The bank, which operates throughout Switzerland, aims to achieve a return on equity that is above the cost of capital, Valiant wrote in a press release on Thursday. The bank intends to remain true to its "successful, simple" business model. At the same time, however, earnings are to be diversified and efficiency increased.
Shareholders are to benefit from an "annual increase in the dividend". The bank is also aiming for a payout ratio of at least 50%.
Personal and "self-service"
For Valiant, "simplicity" includes the combination of personal advice and "self-service" - customers should be able to contact the bank "no matter how". Last but not least, the range of services for small and medium-sized enterprises (SMEs) is also to be expanded. At the same time, Valiant wants to expand its pension advice for private customers.
Having already implemented a cost-saving program in the current strategy period, Valiant will continue to "closely monitor" the development of costs, the bank announced. The focus is on "lean, consistent processes and a higher degree of automation", it says. Simplified processes and standardized interfaces should increase productivity.

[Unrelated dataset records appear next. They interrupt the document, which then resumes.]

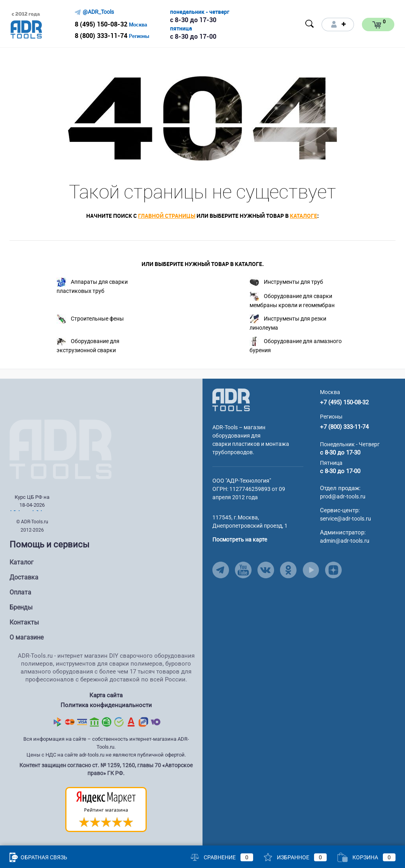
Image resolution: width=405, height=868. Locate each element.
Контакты (24, 622)
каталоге (303, 215)
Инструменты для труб (286, 282)
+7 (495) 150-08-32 (344, 402)
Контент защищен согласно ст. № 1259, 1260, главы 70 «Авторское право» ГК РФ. (106, 769)
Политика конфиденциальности (106, 705)
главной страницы (167, 215)
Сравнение (222, 857)
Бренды (21, 607)
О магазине (26, 637)
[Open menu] (259, 25)
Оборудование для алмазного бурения (295, 345)
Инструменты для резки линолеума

Valiant does not intend to change its current "cautious risk policy", the bank emphasizes. The bank will continue to aim for a total capital ratio of between 15 and 17 percent. Valiant will present further concrete strategic goals at a media presentation on Thursday morning.
For Valiant, the current strategy period 2020 to 2024 was characterized by geographic expansion. As part of the objective "from Lake Geneva to Lake Constance", the bank has built up or further strengthened its presence with new branches in the canton of Zurich, French-speaking Switzerland, north-western Switzerland and eastern Switzerland. In this context, it opened a total of 14 new branches and created 185 new full-time positions.